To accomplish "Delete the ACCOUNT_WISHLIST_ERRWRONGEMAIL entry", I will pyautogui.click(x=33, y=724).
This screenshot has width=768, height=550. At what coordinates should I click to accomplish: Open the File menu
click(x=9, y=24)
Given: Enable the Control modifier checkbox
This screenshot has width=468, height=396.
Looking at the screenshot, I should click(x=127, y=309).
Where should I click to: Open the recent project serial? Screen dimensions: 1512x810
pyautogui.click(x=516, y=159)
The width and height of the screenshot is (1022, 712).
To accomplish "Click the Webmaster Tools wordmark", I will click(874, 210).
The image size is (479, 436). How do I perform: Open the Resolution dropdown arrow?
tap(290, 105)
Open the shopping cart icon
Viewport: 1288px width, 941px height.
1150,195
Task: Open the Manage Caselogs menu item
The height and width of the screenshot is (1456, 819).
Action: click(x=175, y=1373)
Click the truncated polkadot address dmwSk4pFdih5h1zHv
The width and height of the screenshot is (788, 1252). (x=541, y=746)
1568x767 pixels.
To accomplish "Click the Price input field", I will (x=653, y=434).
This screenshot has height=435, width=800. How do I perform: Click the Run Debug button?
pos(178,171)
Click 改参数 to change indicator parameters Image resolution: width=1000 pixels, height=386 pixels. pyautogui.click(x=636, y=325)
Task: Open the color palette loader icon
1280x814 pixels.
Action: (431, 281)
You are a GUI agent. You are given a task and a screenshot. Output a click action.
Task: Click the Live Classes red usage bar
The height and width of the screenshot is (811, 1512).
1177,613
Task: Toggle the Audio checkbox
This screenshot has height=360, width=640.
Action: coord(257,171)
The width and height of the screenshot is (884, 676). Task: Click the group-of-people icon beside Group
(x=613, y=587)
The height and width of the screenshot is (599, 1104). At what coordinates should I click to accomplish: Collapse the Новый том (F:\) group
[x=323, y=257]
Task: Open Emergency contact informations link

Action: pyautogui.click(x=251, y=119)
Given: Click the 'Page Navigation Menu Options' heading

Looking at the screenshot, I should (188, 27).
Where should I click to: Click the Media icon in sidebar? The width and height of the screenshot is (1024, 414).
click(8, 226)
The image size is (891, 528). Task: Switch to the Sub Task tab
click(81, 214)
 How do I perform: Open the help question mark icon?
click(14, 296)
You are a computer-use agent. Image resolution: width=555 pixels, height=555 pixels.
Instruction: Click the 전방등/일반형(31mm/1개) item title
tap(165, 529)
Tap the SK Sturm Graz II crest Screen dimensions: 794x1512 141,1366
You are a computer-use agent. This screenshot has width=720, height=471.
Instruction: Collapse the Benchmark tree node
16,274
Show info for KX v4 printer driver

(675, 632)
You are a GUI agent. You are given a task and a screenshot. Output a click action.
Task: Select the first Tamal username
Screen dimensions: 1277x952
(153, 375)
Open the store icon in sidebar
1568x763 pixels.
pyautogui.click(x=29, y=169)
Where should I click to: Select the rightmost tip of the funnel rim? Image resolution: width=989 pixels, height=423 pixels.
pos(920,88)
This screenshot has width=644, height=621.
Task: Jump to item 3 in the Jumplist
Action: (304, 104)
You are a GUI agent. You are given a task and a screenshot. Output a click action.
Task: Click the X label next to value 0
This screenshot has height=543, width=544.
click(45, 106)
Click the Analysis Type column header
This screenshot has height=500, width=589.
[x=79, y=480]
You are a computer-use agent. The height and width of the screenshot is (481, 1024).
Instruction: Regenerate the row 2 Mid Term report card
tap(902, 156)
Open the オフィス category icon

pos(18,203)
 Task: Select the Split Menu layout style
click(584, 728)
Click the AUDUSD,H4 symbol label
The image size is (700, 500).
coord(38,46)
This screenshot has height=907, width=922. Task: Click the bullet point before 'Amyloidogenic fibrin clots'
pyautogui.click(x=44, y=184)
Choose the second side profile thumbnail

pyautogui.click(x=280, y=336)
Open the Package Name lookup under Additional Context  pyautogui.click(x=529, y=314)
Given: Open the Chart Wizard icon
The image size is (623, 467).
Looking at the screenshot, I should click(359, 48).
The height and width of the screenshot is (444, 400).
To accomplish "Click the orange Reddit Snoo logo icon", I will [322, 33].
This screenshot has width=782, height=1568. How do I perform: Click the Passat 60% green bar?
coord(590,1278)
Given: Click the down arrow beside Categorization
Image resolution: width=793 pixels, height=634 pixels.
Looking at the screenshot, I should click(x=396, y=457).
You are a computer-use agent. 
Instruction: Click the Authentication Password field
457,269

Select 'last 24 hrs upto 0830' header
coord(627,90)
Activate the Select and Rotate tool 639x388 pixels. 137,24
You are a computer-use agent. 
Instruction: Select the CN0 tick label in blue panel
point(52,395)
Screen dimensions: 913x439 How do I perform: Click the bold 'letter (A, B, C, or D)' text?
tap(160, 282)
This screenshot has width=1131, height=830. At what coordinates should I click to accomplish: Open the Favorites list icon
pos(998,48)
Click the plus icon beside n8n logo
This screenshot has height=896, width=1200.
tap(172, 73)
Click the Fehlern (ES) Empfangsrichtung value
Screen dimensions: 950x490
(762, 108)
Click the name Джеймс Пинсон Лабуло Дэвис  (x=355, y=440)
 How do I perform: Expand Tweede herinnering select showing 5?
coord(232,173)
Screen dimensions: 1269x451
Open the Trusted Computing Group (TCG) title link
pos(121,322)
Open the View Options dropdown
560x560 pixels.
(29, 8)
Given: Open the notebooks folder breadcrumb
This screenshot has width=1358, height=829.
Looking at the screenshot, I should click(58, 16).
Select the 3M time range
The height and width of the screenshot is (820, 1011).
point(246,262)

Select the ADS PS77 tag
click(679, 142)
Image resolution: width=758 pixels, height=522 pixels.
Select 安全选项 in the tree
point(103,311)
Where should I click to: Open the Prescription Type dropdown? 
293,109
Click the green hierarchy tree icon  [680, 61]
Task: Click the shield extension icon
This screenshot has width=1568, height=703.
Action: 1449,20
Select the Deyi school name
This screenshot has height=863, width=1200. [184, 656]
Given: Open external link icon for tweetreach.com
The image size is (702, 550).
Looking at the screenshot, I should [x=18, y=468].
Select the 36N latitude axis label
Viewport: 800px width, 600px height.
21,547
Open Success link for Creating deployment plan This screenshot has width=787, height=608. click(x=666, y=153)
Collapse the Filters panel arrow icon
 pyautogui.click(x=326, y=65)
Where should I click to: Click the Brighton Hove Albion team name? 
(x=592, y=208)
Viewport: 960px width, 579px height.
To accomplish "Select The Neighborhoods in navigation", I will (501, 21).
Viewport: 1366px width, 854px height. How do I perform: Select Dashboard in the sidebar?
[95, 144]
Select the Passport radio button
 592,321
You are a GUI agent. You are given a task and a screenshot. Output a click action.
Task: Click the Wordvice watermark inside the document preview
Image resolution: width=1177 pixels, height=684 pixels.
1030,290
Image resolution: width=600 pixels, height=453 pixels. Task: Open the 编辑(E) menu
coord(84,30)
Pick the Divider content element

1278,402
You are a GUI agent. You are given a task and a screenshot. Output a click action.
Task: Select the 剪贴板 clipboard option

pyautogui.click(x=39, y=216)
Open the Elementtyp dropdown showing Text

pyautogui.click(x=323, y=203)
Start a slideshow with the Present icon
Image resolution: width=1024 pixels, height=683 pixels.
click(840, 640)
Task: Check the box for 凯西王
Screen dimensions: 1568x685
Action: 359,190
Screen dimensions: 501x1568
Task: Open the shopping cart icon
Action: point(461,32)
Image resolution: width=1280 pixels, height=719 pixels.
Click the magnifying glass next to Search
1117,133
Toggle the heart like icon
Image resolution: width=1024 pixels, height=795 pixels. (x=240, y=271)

GOAL OF THE EXERCISE - Make a copy of each line in the records above that has the word "will".

YOUR SOLUTION -
To accomplish "Delete the ACCOUNT_WISHLIST_ERRWRONGEMAIL entry", I will pyautogui.click(x=33, y=724).
To accomplish "Click the Webmaster Tools wordmark", I will click(874, 210).
To accomplish "Click the Price input field", I will (x=653, y=434).
To accomplish "Click the orange Reddit Snoo logo icon", I will [322, 33].
To accomplish "Select The Neighborhoods in navigation", I will (501, 21).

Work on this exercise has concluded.